Prior to this, there was also the monoamine hypothesis which (has been found to be true in ~30?% of patients) states that depression for them is caused by low levels of activity in one or more monoaminergic synapses. Neuroimaging of depression in some patients has shown hyperactivity of the subgenual ACC, too. So, we do understand what's going on in patients' brains. I won't get into schizo patients but yes, we do have a basic level of understanding what goes on in their heads.
 
But one would thing with the modern tools they can literally trace any electric impulse and chemical reaction and pinpoint the problem.
Not really, at least not safely in-vivo. We can only really do cell-level studies effectively in rodents, usually by physically removing and slicing the brain. We can measure receptor density in-vivo with PET scans, but not at a resolution that we can look at individual circuits.

Aside from that, the issue is the scale and variability of the brain. There are billions of neurons, and trillions of synapses. Plus each brain is widely different from the next, as they're largely shaped by activity which is incredibly varied based on many different factors. So, at best, we can only really hope to study rather large scale changes on aggregate.
 
To make it worse ssri should be prescribed with combination of therapy often these issues like depression are trauma based

Psychotherapy doesn't exist in the public system (which is the only system) in my part of the world.
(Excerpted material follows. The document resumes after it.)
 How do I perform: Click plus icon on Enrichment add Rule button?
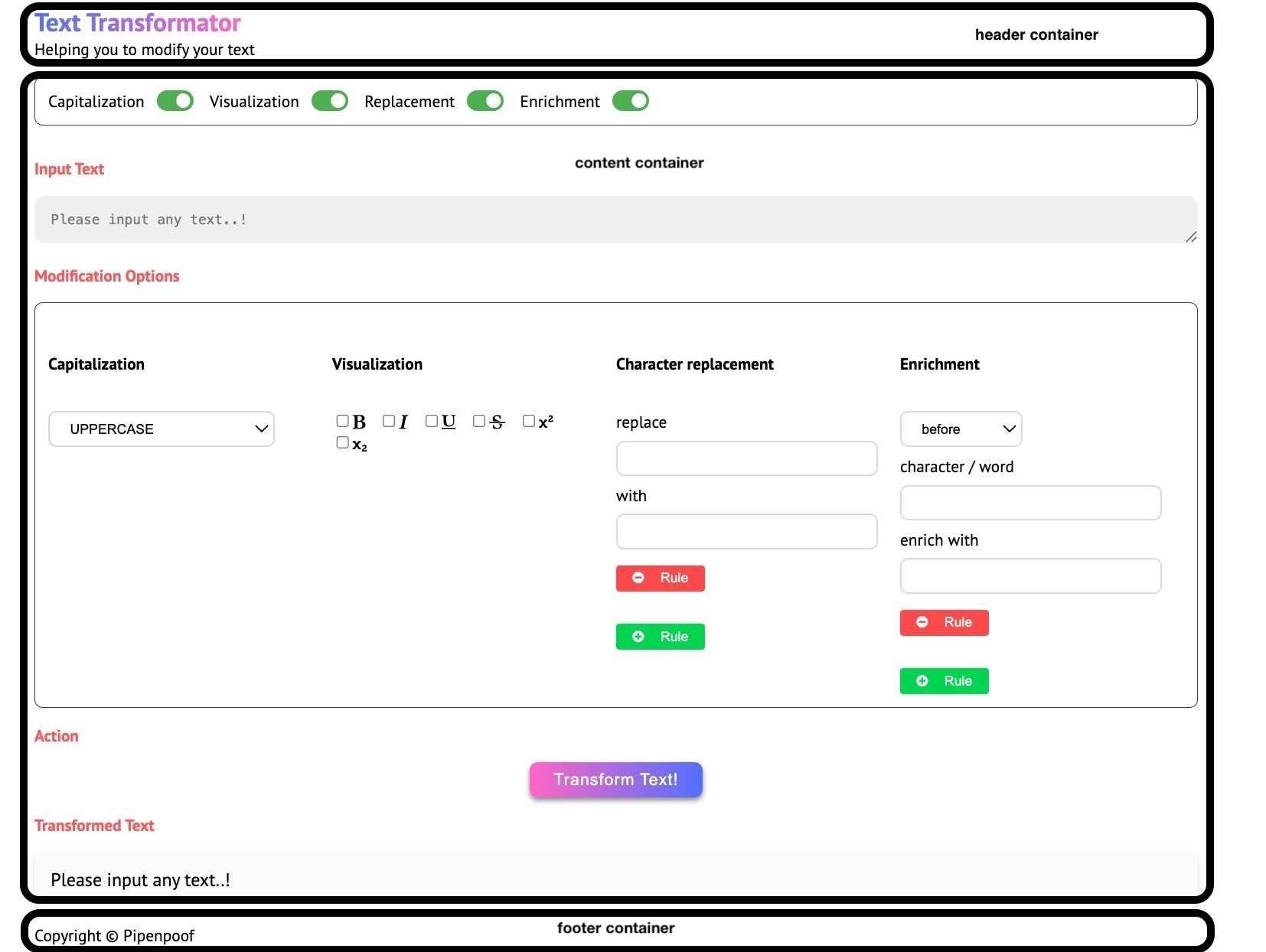(x=922, y=681)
I'm skeptical of SSRs personally ("Just prescribe whichever one you feel like, brand doesn't matter" doesn't exactly inspire confidence in the scientific method).


But the on the ground reality is being sent home from the clinic or the ER with a SSRI script with the alternative being no mental health care at all.

There is no actual mental health care system for normies, only some scattered services for addicts and chronic schizos.